In content personalization has primarily taken the form of collaborative filtering by companies such as Netflix, Taboola, Outbrain, Sailthru, and nRelate, with some recommendations from the social graph although this again raises privacy issues.

Online commerce is increasingly personalized, with Amazon leading the way in applying collaborative filtering to suggest purchases, and practically every e-commerce site of any scale following in their footsteps. FourSquare is lead the way towards location-based analytics for brick and mortar merchants, while niche sites like BirchBox and Fitocracy can offer incredibly rich data to such mammoth industries as beauty and fitness, respectively.

Online-to-Offline

I have long postulated that online-to-offline is a basic axiom of media, whose appearance in digital media and the mobile web are the natural evolution of these technologies rather than a paradigm shift. Every form of mediated human communication, from the printing press through the telephone to the various incarnations of the internet (Web 1.0, Web 2.0, mobile Web) has been about facilitating and optimizing real world results, rather than some sort of masturbatory self-referential information exchange (jokes about internet pornography aside). As technology matures it ceases to be technology per se but rather becomes just another tool to enable the satisfaction of our eternal human needs: food (Yelp, Menupages, Zagat), shelter (AirBNB, HomeAway, HotelTonight), transportation and navigation (ZipCar, GetAround, Garmin), in-person social interaction (Meetup, Evite, Paperless Post), work (LinkedIn, TheLadders.com, Indeed.com), sex and intimacy (JDate, HowAboutWe, PlentyofFish) and finance (Mint, BankSimple, LearnVest), sports (RunKeeper, Fitocracy, DailyBurn), entertainment (Netflix, Hulu, CollegeHumor), etc. Email and sms are no more intermediated than letters and telegrams, and the technology of previous generations such as airplanes, ATMs, and microwaves were no less wondrous or disruptive when they were launched than the internet, smartphones, and tablets. This concept is neatly summed up by the Alan Kay quote that “Technology is anything invented after you were born. Everything else is just stuff.” It is true that the pace of disruption has accelerated, but I don't believe this represents a discontinuous break with the past.
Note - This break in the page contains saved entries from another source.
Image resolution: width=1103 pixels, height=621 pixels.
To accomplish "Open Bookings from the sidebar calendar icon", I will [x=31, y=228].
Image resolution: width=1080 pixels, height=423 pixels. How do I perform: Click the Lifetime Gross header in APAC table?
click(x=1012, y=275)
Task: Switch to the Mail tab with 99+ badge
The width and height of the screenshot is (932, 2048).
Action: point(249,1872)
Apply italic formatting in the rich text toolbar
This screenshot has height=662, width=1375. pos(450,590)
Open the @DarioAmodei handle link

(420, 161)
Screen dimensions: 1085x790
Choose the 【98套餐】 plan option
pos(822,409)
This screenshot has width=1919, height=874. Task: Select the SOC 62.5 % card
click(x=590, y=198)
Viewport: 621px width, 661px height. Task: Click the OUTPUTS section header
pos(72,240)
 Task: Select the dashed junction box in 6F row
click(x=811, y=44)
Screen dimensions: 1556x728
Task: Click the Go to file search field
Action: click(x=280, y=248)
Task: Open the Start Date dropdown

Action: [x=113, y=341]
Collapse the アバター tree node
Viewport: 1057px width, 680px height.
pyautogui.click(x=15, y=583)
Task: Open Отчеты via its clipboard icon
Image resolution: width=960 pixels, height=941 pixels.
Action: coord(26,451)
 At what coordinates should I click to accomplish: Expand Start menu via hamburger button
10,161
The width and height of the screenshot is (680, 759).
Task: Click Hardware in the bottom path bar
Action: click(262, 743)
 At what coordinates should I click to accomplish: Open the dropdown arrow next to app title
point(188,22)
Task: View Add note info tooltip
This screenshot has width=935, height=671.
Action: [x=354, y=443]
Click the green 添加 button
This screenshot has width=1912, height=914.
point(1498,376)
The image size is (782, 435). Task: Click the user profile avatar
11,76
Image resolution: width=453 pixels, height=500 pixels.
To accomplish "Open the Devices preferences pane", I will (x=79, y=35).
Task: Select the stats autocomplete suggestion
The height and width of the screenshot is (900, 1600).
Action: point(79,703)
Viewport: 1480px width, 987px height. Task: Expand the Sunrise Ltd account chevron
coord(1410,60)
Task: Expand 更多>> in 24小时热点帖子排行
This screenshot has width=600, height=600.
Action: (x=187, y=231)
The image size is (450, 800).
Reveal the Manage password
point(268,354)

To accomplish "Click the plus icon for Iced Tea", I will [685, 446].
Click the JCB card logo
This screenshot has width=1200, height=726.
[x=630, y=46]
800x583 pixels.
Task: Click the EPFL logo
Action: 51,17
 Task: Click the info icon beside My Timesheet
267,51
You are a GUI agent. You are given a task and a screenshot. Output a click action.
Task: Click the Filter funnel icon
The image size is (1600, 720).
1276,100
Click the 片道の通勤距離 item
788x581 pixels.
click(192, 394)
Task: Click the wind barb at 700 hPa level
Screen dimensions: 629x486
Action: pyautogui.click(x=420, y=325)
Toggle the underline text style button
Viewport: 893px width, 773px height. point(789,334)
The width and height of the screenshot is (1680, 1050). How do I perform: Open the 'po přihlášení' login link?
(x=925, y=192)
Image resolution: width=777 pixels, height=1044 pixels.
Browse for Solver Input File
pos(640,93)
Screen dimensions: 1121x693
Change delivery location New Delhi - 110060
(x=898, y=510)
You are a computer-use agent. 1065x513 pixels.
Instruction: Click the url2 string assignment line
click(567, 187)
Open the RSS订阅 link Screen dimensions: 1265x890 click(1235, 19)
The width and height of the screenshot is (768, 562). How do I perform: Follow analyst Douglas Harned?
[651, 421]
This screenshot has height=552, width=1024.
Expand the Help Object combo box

The long-term trend in the world of digital media products or services – be they apps, software, hardware, etc. – is therefore not determined by feature sets or tech specs but by utility as a tool for solving a real-world problem, defined as effectiveness in creating real-world results with the least real-world effort. The digital media companies that succeed in transforming their “technology” into everyday “stuff” will be those that heed the above. Apple is the pinnacle of this transformation, but there is room for plenty more companies to get this (if they can).

Mobile, rather than distancing people from the real world, makes them more effective in dealing with it. Mobile has taken the utility of media to its natural conclusion, by bringing the media (“online”) to the physical location in which its consumption is most effective ( “offline,” aka “the real world”). Printed guide books and handwritten travel directions are perhaps the original forms of mobile media, but required far more effort while producing far inferior results. Their replacement by digital mobile media was therefore inevitable.